***** DATA SECTION

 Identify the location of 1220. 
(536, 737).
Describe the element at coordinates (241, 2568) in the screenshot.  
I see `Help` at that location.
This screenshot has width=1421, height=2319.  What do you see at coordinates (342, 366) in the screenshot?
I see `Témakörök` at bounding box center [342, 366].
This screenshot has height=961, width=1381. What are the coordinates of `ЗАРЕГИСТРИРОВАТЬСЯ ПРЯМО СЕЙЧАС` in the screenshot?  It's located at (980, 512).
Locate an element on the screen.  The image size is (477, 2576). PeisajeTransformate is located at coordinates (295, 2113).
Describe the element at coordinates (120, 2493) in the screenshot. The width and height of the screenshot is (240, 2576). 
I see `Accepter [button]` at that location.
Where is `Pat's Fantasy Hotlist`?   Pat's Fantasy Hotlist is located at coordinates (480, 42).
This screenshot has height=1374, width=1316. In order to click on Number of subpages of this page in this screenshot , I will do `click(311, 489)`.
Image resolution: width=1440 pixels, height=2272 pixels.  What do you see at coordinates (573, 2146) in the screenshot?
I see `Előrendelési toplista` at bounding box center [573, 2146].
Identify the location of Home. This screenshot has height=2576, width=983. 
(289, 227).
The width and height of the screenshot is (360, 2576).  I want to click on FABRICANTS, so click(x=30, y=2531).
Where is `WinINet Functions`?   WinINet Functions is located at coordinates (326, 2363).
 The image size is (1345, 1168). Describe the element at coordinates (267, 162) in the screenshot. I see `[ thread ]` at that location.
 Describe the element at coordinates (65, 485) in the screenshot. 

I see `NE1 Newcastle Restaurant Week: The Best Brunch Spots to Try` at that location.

**********

→ **EXERCISE AIM**
Reproduce the listing word for word, from the line containing "This screenshot has height=1374, width=1316." through the end of the listing, including both of those lines.

→ **THE ANSWER**
This screenshot has height=1374, width=1316. In order to click on Number of subpages of this page in this screenshot , I will do `click(311, 489)`.
Image resolution: width=1440 pixels, height=2272 pixels.  What do you see at coordinates (573, 2146) in the screenshot?
I see `Előrendelési toplista` at bounding box center [573, 2146].
Identify the location of Home. This screenshot has height=2576, width=983. 
(289, 227).
The width and height of the screenshot is (360, 2576).  I want to click on FABRICANTS, so click(x=30, y=2531).
Where is `WinINet Functions`?   WinINet Functions is located at coordinates (326, 2363).
 The image size is (1345, 1168). Describe the element at coordinates (267, 162) in the screenshot. I see `[ thread ]` at that location.
 Describe the element at coordinates (65, 485) in the screenshot. 

I see `NE1 Newcastle Restaurant Week: The Best Brunch Spots to Try` at that location.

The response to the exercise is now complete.